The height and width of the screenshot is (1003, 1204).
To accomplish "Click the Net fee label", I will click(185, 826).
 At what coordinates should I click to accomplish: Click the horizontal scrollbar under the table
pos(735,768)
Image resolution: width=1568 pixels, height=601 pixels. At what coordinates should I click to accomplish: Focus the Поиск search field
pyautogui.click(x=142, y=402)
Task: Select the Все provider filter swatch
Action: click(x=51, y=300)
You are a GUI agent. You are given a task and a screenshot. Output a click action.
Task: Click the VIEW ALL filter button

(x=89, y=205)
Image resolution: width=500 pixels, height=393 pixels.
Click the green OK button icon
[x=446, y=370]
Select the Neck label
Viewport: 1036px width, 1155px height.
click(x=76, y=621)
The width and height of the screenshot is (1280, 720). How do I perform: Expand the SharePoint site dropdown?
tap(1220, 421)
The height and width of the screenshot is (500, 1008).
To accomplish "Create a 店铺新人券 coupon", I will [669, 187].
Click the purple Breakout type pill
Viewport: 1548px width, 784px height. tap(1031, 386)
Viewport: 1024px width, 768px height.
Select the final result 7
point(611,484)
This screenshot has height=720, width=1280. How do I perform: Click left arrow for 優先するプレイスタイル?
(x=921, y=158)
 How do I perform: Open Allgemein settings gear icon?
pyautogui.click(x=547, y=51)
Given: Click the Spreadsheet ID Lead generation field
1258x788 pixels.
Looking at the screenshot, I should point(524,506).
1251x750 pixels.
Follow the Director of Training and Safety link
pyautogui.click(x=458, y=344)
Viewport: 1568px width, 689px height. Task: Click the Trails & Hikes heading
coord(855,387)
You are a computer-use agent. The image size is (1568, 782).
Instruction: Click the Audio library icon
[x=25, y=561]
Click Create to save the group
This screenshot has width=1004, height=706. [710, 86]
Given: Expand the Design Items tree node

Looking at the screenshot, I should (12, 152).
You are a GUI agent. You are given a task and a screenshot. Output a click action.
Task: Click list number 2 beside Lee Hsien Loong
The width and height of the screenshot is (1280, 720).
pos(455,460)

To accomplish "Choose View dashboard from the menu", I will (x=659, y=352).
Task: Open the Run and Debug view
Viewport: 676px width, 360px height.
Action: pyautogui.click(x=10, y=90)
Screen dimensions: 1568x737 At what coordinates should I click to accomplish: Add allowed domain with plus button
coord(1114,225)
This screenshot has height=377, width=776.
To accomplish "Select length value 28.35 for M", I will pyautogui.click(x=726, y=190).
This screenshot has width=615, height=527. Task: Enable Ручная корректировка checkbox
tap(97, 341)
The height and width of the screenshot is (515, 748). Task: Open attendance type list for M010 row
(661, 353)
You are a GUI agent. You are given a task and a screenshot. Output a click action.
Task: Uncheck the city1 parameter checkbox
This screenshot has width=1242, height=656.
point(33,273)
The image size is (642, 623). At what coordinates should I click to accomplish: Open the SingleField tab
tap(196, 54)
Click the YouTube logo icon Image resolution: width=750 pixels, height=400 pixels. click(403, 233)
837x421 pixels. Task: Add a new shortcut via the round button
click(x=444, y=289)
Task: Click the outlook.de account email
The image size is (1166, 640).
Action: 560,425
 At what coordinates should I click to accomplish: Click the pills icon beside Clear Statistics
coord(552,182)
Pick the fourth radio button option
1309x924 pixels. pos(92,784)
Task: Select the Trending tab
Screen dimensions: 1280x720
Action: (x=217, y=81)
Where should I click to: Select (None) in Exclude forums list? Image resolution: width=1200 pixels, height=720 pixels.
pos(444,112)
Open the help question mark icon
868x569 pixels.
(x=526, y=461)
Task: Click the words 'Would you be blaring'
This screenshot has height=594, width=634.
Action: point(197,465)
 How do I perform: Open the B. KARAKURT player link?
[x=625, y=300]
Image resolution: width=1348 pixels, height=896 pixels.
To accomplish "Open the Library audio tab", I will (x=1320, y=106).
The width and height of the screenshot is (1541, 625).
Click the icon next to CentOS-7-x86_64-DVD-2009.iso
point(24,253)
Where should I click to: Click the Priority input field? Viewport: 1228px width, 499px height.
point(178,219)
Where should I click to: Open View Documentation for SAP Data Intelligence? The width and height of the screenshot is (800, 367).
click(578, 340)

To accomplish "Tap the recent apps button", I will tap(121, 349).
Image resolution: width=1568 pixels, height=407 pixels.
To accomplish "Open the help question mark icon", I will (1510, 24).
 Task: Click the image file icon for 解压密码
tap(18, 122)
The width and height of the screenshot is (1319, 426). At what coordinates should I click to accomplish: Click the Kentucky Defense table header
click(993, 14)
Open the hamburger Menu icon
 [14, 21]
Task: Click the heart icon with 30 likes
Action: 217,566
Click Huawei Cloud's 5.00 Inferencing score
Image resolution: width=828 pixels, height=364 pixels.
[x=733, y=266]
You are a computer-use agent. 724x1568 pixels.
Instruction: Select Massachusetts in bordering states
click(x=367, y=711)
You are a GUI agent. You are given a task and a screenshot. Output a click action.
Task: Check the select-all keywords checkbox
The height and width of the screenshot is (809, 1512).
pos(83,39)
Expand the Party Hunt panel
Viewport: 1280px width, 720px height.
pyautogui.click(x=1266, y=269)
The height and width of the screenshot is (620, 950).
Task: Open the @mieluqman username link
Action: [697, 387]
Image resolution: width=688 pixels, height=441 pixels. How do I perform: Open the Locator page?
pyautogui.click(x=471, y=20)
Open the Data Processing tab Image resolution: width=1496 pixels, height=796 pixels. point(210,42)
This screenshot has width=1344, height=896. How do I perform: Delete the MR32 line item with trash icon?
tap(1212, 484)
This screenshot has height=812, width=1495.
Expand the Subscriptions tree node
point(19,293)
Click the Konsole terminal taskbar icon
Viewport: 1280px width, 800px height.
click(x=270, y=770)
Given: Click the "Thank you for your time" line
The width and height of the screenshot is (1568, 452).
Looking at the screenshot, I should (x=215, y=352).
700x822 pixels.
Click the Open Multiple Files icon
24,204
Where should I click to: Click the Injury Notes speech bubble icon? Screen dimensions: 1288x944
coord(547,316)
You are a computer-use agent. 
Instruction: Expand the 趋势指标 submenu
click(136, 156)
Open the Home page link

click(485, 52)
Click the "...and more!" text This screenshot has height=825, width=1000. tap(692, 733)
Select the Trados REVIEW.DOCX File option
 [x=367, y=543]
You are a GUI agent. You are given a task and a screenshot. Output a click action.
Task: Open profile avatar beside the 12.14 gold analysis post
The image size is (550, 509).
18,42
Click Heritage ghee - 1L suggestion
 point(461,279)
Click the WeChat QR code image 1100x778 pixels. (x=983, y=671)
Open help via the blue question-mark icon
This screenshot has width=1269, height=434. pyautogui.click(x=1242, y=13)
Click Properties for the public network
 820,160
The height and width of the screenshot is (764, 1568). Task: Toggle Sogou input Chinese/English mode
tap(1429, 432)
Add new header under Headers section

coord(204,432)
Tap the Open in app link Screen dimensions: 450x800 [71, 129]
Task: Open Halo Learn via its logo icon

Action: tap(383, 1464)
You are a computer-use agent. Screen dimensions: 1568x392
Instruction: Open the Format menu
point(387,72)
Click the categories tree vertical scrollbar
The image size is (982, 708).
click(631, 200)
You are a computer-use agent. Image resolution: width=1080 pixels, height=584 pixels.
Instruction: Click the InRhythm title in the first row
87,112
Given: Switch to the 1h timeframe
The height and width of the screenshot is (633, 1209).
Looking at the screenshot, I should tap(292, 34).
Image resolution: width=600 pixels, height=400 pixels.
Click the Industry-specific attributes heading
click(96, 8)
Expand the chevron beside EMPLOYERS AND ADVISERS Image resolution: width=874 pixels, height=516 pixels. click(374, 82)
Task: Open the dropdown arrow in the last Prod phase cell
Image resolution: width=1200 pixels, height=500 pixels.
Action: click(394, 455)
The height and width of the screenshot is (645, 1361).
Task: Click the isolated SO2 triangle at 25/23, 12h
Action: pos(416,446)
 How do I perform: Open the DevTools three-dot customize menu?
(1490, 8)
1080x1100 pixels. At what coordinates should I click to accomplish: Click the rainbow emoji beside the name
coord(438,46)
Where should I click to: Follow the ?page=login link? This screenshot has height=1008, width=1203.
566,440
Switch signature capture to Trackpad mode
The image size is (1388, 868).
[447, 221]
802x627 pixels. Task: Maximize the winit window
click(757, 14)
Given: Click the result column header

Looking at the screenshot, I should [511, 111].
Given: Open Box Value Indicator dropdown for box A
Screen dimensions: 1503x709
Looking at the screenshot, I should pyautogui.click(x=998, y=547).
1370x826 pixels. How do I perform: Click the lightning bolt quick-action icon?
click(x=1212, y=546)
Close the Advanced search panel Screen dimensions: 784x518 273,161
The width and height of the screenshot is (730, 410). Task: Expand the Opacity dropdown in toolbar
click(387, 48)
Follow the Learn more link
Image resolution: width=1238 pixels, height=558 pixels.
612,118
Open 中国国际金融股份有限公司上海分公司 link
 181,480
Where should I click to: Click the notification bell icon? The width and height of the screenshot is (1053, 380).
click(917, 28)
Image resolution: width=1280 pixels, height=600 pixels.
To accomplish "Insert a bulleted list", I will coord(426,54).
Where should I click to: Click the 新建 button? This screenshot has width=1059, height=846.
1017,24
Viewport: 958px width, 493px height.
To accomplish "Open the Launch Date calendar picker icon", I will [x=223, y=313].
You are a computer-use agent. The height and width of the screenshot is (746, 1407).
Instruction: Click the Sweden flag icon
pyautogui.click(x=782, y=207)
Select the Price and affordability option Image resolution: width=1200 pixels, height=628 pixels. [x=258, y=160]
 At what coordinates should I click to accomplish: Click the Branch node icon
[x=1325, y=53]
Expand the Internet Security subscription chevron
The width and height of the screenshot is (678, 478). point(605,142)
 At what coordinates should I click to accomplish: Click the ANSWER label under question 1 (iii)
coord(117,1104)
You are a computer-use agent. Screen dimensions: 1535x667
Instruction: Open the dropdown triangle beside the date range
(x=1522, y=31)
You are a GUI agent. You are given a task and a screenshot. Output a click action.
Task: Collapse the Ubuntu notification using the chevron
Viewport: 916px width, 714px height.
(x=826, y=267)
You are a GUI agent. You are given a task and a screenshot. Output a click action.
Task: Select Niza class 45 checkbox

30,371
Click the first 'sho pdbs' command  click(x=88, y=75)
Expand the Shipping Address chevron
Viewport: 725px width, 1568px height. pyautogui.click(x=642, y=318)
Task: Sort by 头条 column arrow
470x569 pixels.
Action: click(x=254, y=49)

◆ Requirement
In the listing above, find the line containing "Where should I click to: Click the notification" and the line containing "You are a computer-use agent. Screen dimensions: 1535x667", then repeat those two lines and everything between them exactly.

◆ Output of the task
Where should I click to: Click the notification bell icon? The width and height of the screenshot is (1053, 380).
click(917, 28)
Image resolution: width=1280 pixels, height=600 pixels.
To accomplish "Insert a bulleted list", I will coord(426,54).
Where should I click to: Click the 新建 button? This screenshot has width=1059, height=846.
1017,24
Viewport: 958px width, 493px height.
To accomplish "Open the Launch Date calendar picker icon", I will [x=223, y=313].
You are a computer-use agent. The height and width of the screenshot is (746, 1407).
Instruction: Click the Sweden flag icon
pyautogui.click(x=782, y=207)
Select the Price and affordability option Image resolution: width=1200 pixels, height=628 pixels. [x=258, y=160]
 At what coordinates should I click to accomplish: Click the Branch node icon
[x=1325, y=53]
Expand the Internet Security subscription chevron
The width and height of the screenshot is (678, 478). point(605,142)
 At what coordinates should I click to accomplish: Click the ANSWER label under question 1 (iii)
coord(117,1104)
You are a computer-use agent. Screen dimensions: 1535x667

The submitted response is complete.